West Bengal chief minister Mamata Banerjee and her once-trusted aide Suvendu Adhikari both owe a lot to Nandigram for their political identity in the state. The movement against Tata’s Nano project in Singur and Nandigram was greatly instrumental in catapulting Mamata to power in 2011 and also in making Suvendu a powerful leader in the region.
Ten years down the line, the people of the region still seem to be debating if opposition to industry was the right thing to do. Some who got their lands back and successfully returned to farming are a happy lot. But several others who could not gain substantially from farming have been left wondering if industry would have been a better option.

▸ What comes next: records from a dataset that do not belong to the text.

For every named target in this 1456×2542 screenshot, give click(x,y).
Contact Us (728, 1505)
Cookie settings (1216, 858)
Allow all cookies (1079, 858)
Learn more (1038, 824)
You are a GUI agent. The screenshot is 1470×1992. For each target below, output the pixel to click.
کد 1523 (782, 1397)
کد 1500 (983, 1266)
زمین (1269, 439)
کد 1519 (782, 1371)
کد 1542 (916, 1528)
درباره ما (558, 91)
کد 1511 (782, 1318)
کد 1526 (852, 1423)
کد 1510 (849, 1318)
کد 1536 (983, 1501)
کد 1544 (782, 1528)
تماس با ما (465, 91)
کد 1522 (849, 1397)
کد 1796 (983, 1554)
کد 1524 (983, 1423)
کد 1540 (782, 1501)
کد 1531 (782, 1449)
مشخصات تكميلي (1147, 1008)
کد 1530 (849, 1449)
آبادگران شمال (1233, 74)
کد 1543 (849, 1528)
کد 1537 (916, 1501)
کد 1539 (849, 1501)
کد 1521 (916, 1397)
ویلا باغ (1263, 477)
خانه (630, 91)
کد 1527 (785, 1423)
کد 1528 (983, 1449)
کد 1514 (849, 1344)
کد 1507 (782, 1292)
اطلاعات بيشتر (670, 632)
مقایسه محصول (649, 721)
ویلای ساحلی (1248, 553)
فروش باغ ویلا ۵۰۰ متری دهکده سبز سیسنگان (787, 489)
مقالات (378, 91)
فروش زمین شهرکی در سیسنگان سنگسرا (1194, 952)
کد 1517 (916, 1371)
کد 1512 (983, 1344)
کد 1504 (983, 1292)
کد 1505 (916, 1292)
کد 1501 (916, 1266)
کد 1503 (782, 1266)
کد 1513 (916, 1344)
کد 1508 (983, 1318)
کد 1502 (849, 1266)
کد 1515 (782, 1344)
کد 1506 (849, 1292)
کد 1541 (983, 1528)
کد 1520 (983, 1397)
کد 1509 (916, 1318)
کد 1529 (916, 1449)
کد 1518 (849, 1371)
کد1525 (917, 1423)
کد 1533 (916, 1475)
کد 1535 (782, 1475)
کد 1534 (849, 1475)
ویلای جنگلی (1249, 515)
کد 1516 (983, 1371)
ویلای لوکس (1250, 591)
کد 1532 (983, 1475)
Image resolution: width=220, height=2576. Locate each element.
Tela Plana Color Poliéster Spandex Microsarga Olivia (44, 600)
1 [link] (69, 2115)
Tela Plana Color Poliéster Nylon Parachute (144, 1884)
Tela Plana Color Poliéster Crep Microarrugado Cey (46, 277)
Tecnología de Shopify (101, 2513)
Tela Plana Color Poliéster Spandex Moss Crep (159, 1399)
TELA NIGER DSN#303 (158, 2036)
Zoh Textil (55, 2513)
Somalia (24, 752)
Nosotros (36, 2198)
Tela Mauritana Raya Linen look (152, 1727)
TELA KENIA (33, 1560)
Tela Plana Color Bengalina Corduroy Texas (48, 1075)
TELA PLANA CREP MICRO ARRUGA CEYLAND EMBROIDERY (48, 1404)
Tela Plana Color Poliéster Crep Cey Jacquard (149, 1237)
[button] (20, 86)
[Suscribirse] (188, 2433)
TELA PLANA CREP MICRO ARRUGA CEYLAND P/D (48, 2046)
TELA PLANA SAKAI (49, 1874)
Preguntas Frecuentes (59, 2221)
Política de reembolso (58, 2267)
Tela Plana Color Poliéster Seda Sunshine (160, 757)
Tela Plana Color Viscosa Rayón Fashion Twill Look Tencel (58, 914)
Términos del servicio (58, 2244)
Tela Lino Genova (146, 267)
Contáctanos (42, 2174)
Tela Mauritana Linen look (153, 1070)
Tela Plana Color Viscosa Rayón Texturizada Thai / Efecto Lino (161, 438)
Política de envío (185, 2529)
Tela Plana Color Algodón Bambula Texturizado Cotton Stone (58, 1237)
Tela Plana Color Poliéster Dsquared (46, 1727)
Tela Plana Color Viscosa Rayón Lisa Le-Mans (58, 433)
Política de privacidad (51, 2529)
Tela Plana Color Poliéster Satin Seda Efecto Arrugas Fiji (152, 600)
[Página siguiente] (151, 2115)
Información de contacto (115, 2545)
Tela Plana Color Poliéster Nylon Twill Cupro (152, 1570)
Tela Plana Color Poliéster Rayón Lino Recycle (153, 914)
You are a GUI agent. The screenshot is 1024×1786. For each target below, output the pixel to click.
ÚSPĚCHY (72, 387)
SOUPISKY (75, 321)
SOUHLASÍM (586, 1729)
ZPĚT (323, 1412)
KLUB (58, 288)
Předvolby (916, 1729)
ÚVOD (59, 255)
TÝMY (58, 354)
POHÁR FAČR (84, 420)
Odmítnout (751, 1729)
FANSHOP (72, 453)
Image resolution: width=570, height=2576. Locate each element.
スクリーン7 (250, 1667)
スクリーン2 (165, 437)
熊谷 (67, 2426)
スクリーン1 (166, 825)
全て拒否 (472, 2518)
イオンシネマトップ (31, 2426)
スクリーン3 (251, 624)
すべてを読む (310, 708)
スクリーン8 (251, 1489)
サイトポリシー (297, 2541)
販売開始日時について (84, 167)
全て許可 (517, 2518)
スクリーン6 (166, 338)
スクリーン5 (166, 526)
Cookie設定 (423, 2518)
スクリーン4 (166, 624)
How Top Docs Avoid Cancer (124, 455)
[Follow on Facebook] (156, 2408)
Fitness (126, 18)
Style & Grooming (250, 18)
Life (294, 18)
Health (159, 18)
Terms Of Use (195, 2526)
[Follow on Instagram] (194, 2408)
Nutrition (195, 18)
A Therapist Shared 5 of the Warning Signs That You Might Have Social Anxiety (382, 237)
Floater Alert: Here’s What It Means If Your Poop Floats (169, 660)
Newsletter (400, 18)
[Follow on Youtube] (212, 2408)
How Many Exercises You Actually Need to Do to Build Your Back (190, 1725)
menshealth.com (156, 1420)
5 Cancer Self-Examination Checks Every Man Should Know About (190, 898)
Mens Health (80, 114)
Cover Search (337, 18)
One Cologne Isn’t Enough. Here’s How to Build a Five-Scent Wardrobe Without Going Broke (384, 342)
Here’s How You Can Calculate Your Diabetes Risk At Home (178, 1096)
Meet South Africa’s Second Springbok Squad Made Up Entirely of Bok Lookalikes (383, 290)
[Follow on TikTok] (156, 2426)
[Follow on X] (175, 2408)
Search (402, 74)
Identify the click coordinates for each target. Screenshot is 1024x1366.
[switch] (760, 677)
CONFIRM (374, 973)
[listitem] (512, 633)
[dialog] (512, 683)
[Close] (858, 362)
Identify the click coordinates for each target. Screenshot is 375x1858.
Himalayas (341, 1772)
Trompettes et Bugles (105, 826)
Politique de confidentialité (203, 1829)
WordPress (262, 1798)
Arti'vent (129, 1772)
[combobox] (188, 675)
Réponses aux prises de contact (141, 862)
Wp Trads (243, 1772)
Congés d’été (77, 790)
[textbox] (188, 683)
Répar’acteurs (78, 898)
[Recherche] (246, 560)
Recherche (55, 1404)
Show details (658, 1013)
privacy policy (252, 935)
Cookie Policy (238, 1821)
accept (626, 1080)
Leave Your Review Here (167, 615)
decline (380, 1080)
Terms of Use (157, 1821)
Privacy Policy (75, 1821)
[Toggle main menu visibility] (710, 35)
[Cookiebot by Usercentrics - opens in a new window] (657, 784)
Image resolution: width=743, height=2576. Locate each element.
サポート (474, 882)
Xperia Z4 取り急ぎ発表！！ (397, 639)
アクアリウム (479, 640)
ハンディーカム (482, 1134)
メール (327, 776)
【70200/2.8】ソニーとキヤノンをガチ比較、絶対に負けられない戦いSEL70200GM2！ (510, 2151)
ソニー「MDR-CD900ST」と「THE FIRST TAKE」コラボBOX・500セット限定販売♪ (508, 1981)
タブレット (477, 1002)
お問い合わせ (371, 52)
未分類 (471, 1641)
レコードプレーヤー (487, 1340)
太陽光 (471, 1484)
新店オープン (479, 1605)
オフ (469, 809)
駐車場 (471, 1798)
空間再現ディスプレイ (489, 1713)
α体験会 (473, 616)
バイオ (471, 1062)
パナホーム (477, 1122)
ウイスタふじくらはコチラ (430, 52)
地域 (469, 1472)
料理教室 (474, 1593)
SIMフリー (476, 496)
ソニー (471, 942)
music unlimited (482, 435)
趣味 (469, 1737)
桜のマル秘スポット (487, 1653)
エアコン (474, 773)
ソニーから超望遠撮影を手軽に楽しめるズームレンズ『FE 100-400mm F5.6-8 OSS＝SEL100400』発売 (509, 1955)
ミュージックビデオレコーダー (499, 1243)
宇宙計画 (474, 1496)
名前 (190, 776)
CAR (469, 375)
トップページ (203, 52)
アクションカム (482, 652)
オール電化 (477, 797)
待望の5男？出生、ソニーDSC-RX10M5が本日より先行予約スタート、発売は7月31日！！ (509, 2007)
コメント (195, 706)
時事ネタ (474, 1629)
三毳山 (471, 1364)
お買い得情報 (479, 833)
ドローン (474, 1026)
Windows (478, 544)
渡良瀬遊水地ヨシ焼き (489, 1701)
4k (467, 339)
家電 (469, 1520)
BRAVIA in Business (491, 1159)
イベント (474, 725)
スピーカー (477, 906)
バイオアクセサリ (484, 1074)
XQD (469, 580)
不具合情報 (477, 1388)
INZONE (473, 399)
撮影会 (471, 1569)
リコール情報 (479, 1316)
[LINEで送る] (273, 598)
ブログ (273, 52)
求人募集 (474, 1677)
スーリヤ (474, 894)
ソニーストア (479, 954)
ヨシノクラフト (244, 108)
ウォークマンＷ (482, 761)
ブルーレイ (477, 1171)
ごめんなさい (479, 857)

And while the “farming versus industry” division of the population is one aspect of the region’s politics, there is another divide that is being talked about in Nandigram in the run up to the 2021 assembly elections – the 70:30 division.
Suvendu Adhikari, the BJP candidate for Nandigram, in one of his election rallies in January claimed that Mamata’s political strategist Prashant Kishor had said that Trinamool Congress will get complete support of 30 per cent of the population, a reference to the minorities in the state of West Bengal.
Adhikari then went on to appeal to the remaining 70 per cent of the population to stay united and defeat the ruling Trinamool in the state. With the BJP aggressively targeting Mamata over appeasement politics, the Trinamool chief has been forced to do course correction with temple visits and doles to Hindu priests in the run up to the election.
So, will the voters of Nandigram get influenced by the “farming versus industries” debate or are they likely to get polarised on religious lines?
Nandigram over the years has seen some close contests suggesting that religious polarisation may not have been the dominant factor during voting. In 1996, the Congress won this seat by only 138 votes (.11 per cent). In fact, the victory margin has been less than 10 per cent in Nandigram in several other assembly elections between 1977 and 2011.
However, in the 2016 assembly elections, Suvendu Adhikari won the seat on a TMC ticket by over 80,000 votes which translated into a victory margin of 40.30 per cent. In 2011 also, the TMC’s victory margin was 43,640 votes, which translated into 25.42%.
Here is a look at the victory margin for winners in Nandigram over the years.
But the political dynamics of Nandigram has changed dramatically between 2016 and 2021.
While the TMC has been way ahead in the last two assembly elections riding on the Nano agitation, this time around the party has lost its winning horse- the Adhikaris who wield immense clout in the region.
The BJP on the other hand has reasons to be hopeful.
The people of Nandigram assembly segment voted in large numbers for the party in the 2019 Lok Sabha elections. And with Adhikaris on its side, the BJP is confident of defeating Mamata
Nandigram is a part of Tamluk Lok Sabha seat, which was won by Suvendu Adhikari’s brother Dibyendu of the Trinamool Congress in 2019.
Dibyendu Adhikari polled 7,24,433 votes while BJP’s Sidharthashankar Naskar was second with 5,34,268 votes in Tamluk Lok Sabha seat.
In the 2014 Lok Sabha elections, Tamluk Lok Sabha seat was won by TMC leader Suvendu Adhikari, who polled 7,16,928 votes. However, CPM’s Sekh Ibrahim Ali with 4,70,447 votes was at the second position while BJP candidate Badsha Alam could manage only 86,265 votes and was in the third position.
A comparison of the votes polled by the BJP in Nandigram shows that the party’s vote count increased from 10,798 votes in 2014 to 62,268 votes in 2019.
Significantly, the CPM, which got 4,1735 votes in Nandigram in 2014, saw its count reduced to 9,353 in 2019.
Clearly, there was a shift away from the CPM in 2019 and the beneficiary of that shift was the BJP.
The BJP would hope to build on its success of 2019 and defeat Mamata in Adhikari’s bastion.